[Dataset extract Boundary: Start]

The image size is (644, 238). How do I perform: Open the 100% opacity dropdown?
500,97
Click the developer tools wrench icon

[Dataset extract Boundary: End]
[Dataset extract Boundary: Start]

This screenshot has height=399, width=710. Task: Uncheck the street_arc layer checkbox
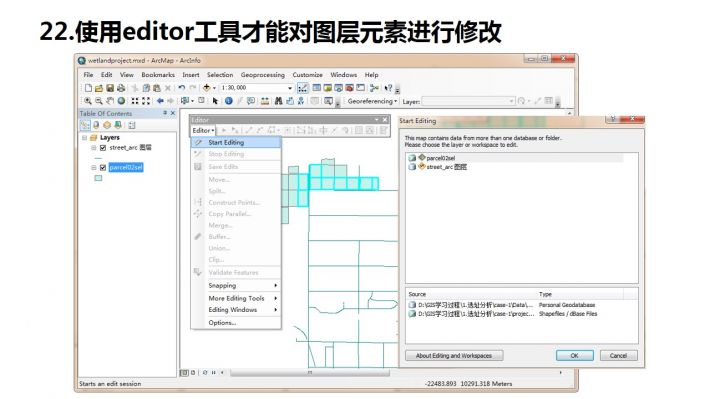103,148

[Dataset extract Boundary: End]

In the records above, the line with "The image size" marks the start and the line with "Click the developer tools wrench icon" marks the end; copy that stretch exactly, both lines included, and nothing else.

→ Exercise answer
The image size is (644, 238). How do I perform: Open the 100% opacity dropdown?
500,97
Click the developer tools wrench icon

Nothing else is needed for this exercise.